Purchasing and using equipment for air monitoring can be a confusing process for someone who is new. In this blog post we discuss about which top factors you should keep in mind before using an air sampler.

Air sampling and monitoring indoors and other controlled environments require samples of large volumes of air. This could range to at least 1 m3. One also needs to ensure that these samples are representative and the results of the air samples collected are accurate enough.

Air samples collected should meet the regulatory OSHA standards, or guidelines. To ensure this, it is essential that air samplers are properly validated and regularly calibrated. This ensures accuracy of results.

There are a number of factors to consider when deciding which air sampler to choose

The physical efficiency of the sampler: The relative efficiency of the air sampler in collecting particles over a range of sizes should be accurate.
The biological efficiency of the air sampler: Like for the physical efficiency, the biological efficiency, in collection of microorganisms on a surface or in a liquid should also be viable.
Validation: The instrument should be validated for its intended application and environment.
Flow rate of the air sampler: With large sample sizes, the flow rate of air through the sampling head is critical to the accuracy of the result. Be sure to select an air sampler that can accurately process large sample sizes.

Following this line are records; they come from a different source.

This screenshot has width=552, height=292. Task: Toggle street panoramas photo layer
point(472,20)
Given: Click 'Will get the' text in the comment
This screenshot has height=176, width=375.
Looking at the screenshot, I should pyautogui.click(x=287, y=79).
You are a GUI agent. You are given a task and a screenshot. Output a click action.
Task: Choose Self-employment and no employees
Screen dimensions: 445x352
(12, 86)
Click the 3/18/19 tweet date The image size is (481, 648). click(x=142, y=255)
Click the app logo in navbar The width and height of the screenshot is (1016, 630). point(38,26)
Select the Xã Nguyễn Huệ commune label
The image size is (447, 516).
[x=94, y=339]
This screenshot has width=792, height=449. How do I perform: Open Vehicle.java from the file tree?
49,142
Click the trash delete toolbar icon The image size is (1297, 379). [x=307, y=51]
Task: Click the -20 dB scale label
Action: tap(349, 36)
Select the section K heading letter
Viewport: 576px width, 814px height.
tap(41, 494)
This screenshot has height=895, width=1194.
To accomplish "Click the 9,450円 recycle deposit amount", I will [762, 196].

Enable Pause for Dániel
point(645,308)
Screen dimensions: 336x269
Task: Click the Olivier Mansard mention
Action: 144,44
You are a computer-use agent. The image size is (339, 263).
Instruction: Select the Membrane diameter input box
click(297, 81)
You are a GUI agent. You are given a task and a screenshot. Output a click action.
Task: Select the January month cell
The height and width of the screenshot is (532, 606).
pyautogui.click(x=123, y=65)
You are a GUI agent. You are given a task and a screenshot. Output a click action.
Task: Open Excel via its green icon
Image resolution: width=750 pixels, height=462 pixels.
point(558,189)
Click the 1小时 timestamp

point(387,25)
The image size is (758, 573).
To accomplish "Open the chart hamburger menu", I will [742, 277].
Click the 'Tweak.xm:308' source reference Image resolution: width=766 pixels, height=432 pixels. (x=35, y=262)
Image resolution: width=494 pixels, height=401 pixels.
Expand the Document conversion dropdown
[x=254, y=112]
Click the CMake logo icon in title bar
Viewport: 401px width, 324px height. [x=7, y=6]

ISO 14698-1 standard lists the methods for estimating the physical and biological efficiencies of air samplers. Air sampler manufacturers typically employ a third party laboratory to help validate their instruments. This is done by challenging the instrument with particles and microorganisms in a controlled environment.

The physical efficiency of air samplers should be tested against membrane filtration sampling before using. The biological efficiency on the other hand can be compared with an established reference air sampler. Validating for specific applications should be done using a new sampling method in parallel with the existing system. This should be done for a period that is sufficient enough to provide a valid comparison.

Flow rate of the air sampling fan or pump should always be calibrated properly. One should always validate it against a certified flow meter – preferably by a third party.  This should be done at least once every twelve months. Regularly calibration by the user ensures that the air sampler has not developed a fault or suffered any adverse damage.

Air sampler suppliers can provide the user validation methods and recommendations for their instruments. These can be used by a novice to judge which instrument to purchase and also ensures the correct use. They also offer a validation service and equipment which is typically an anemometer. This helps to calibrate samplers on site. So, be sure to use them before putting the air sampler to work!